March 17, 2026
Robots vs coders: bring popcorn
Grace Hopper's Revenge
Elixir crowned by AI tests while Python and JavaScript get dragged — comment war ignites
TLDR: An essay claims AI coding tools score best with structured languages like Elixir and C#, not Python or JavaScript, arguing design matters more than data. Commenters split between cheering audit-friendly code and blasting the tiny dataset and AI hype, demanding proof from projects—why it matters: tools shape how we build.
Greg Olsen’s hot take lit up the feed: AI coding tests say languages like Elixir, C#, and Kotlin come out on top, while Python and JavaScript stumble. He points to AutoCodeBench, a multi-language test, versus Python-centric tests like SWEBench and TerminalBench. His punchline: language design beats training data; functional, more structured styles “flow” with large language models (LLMs, the chatbots that write code). He even drops a Tesla-style analogy: build for the world we already have—verification over creation, structure over cleverness. Translation for non-nerds: the simpler and more checkable the code, the better machines can help.

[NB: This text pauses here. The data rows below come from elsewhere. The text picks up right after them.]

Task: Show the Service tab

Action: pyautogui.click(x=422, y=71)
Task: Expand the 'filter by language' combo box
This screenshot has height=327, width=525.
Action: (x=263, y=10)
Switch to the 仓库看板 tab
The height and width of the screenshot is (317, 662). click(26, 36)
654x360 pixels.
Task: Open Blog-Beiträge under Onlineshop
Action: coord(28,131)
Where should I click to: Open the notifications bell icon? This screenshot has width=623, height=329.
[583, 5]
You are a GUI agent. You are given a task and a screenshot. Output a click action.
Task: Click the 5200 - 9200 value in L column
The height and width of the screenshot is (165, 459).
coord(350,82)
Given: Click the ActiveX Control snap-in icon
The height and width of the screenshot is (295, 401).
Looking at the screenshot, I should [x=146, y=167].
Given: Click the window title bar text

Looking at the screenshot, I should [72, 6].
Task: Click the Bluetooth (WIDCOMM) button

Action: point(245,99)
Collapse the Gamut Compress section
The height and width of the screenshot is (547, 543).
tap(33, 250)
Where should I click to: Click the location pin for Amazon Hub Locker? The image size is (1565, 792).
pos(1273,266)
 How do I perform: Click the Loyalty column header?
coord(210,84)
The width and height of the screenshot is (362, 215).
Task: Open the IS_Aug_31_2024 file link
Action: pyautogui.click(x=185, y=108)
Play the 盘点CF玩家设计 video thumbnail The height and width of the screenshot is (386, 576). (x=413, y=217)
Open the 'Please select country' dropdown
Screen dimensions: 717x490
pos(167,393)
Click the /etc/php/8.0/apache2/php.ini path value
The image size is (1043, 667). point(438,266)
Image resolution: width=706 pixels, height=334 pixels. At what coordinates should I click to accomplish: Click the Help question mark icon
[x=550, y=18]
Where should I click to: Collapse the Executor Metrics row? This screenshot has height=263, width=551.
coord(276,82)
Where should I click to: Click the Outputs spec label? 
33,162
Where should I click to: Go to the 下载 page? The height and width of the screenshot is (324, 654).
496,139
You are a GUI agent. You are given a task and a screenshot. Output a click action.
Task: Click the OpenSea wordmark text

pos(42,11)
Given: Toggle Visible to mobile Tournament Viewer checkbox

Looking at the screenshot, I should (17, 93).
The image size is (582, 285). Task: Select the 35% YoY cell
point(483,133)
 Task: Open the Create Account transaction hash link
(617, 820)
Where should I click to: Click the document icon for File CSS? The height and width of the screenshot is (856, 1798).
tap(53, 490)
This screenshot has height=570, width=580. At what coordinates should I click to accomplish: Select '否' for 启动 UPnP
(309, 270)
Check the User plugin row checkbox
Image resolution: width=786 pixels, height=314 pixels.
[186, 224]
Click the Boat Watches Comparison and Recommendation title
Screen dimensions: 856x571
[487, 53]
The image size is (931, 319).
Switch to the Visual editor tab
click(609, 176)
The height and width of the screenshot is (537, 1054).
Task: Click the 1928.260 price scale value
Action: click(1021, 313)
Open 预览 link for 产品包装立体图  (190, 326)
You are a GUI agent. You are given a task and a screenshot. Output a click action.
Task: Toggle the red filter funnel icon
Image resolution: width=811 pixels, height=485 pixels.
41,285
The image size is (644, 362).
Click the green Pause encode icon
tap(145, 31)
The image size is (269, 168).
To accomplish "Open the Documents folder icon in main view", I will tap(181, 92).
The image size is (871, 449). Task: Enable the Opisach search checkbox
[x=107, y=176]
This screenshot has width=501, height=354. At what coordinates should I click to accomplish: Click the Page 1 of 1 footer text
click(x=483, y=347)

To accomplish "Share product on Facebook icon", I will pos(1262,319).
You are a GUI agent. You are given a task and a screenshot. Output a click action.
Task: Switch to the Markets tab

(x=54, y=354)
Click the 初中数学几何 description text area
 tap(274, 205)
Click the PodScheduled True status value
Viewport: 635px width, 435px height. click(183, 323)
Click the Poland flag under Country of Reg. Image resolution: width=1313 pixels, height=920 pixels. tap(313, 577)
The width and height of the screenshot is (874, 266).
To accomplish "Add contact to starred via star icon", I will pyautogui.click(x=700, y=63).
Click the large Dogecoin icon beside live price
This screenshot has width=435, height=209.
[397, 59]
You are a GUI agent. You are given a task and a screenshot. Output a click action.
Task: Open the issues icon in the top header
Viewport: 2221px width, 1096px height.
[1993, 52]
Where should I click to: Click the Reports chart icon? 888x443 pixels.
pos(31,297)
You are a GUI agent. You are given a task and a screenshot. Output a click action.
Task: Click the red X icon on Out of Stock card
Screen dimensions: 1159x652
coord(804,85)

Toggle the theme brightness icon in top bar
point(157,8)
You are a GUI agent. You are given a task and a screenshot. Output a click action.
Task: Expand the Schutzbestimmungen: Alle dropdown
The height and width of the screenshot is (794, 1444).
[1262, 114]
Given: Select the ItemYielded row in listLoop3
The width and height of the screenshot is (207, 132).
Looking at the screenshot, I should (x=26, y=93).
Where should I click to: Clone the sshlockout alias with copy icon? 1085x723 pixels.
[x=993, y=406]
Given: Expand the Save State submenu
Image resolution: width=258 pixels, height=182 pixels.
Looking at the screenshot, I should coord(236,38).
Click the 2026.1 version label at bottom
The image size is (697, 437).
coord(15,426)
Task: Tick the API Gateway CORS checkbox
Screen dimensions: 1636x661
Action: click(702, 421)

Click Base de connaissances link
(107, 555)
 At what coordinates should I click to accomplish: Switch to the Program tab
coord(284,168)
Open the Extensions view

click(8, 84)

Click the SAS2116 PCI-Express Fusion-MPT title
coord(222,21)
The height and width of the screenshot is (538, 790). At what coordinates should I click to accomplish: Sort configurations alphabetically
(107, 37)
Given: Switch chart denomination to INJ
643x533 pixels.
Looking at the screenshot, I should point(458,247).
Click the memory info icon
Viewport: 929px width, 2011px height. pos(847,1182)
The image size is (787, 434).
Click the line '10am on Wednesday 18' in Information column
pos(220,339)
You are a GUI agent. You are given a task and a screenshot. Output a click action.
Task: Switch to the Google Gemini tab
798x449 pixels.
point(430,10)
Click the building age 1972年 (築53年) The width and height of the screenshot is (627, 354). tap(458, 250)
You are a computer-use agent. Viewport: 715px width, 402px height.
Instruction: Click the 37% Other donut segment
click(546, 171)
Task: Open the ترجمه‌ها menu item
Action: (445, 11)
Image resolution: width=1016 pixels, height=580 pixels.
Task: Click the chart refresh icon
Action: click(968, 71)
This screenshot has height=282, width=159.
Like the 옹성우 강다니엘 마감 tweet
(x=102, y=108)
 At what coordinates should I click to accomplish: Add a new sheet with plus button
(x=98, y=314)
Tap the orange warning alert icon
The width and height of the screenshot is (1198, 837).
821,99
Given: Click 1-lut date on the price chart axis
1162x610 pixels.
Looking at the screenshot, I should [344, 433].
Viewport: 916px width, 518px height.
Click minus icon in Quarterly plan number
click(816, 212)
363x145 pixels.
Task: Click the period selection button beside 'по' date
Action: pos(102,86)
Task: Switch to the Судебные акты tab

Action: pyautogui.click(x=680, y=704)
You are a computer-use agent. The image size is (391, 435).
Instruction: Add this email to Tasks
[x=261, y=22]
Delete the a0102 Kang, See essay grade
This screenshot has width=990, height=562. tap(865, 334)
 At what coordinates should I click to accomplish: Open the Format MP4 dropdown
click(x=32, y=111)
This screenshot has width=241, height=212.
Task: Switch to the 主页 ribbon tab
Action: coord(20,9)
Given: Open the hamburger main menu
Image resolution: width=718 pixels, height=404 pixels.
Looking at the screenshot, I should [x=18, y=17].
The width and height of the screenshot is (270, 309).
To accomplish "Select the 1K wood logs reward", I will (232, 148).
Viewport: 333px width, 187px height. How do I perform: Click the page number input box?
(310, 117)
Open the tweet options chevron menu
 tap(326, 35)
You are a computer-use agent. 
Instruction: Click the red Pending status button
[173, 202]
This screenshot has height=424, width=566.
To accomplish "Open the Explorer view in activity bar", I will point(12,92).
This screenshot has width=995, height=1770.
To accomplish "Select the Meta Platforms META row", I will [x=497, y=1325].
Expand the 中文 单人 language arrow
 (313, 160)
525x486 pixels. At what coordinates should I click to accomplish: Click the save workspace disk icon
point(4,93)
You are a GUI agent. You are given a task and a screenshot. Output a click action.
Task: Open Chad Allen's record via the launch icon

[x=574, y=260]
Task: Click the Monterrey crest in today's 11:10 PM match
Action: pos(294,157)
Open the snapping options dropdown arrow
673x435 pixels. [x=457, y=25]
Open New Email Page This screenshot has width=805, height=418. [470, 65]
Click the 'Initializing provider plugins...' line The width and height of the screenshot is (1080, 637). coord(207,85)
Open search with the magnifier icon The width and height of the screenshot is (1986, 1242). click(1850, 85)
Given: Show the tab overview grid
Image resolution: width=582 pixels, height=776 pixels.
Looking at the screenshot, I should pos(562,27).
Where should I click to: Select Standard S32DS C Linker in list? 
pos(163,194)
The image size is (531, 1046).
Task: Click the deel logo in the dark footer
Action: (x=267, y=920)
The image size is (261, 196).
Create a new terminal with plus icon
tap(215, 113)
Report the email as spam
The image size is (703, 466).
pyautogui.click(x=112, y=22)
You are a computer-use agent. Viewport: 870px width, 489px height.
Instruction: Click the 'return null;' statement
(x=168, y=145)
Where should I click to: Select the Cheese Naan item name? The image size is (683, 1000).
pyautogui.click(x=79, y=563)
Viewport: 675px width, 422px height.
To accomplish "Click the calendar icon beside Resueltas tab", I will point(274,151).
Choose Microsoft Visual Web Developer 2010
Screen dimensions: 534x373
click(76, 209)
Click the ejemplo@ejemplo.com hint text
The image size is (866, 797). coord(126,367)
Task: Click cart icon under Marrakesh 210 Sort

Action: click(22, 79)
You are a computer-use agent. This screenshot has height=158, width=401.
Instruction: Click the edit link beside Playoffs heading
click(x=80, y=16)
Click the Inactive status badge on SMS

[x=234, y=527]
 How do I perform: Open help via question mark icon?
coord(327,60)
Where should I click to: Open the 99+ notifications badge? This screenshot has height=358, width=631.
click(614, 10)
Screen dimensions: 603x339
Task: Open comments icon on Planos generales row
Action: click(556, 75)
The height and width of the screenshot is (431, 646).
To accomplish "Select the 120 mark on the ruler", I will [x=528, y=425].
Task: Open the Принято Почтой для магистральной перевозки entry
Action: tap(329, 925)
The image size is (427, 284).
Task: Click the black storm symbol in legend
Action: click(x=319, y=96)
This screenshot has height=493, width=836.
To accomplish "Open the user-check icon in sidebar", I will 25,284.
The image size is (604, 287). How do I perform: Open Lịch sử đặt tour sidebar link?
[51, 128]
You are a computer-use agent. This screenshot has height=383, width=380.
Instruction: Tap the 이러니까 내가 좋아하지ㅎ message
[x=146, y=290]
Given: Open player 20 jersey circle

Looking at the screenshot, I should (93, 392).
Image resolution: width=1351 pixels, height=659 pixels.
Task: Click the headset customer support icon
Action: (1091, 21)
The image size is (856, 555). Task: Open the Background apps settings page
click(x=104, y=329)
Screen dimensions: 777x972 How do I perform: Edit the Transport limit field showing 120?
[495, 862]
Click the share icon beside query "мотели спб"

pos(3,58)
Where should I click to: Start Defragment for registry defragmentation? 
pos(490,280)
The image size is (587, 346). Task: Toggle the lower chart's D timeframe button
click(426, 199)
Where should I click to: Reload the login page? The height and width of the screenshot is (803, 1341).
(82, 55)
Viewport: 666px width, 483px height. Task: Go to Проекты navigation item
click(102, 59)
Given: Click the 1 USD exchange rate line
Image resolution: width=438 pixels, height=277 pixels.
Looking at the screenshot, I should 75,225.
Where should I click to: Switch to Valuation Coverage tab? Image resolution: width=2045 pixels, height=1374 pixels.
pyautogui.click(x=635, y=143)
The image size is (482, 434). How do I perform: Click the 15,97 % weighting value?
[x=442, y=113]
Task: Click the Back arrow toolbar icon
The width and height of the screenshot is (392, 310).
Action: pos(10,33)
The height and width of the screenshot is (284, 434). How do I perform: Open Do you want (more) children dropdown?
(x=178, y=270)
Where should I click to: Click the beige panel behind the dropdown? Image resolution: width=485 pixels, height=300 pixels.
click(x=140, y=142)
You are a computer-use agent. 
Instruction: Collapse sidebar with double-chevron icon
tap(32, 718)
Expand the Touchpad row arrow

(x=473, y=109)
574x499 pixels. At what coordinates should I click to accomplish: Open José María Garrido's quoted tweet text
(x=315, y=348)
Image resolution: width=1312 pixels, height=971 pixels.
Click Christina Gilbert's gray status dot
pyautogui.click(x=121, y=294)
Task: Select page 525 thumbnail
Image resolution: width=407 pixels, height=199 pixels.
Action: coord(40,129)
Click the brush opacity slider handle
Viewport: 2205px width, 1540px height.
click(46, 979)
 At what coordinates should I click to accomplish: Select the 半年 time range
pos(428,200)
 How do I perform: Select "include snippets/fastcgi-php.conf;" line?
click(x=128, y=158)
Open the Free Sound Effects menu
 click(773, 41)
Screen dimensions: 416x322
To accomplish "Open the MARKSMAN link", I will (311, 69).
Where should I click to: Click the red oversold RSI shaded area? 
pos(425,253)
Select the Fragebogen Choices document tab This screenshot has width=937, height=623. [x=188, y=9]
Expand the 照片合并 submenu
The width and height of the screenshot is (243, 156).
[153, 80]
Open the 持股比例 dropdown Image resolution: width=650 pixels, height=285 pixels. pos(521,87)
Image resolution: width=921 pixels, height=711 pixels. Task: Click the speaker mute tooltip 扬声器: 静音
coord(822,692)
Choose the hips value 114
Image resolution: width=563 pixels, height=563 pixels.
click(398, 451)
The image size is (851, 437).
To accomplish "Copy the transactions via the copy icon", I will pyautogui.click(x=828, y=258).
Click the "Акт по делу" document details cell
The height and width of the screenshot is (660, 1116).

And the comments? Pure spice. Skeptics rolled in fast. skywhopper blasted the “tiny, questionable bit of data” and called out LLM triumphalism. stabbles cut to the chase: “code should be easy to audit,” not just easy to spit out. ashirviskas likes Elixir’s win but doesn’t buy the cause. Chris2048 joked that “objects” are basically “just dict-based organization.” keybored mocked the hype with a “five gazillion tokens” burn and a jab at “Flintstone Engineering.” Meanwhile, Elixir fans did a quiet victory lap as Python/JavaScript devs clutched their coffee. The real fight: are we redesigning our tools for robots to check them—or for humans to read them? Either way, the benchmarks just became the battleground.
Key Points
- •The article links Kernighan’s Law to language design, arguing LLM-era coding effectiveness depends on language structure.
- •Common benchmarks (SWEBench, TerminalBench) are Python-centric, which may not reflect cross-language performance.
- •AutoCodeBench, spanning 20 languages, reportedly ranks Elixir, Kotlin, Racket, and C# highest and PHP, JavaScript, Python, and Perl lowest across models.
- •The author contends that training data volume is less predictive of LLM coding performance than language structure and functional paradigms.
- •An analogy to Tesla’s vision-first approach and humanoid robots suggests aligning tools with existing infrastructure; the author begins to apply this idea to software interfaces.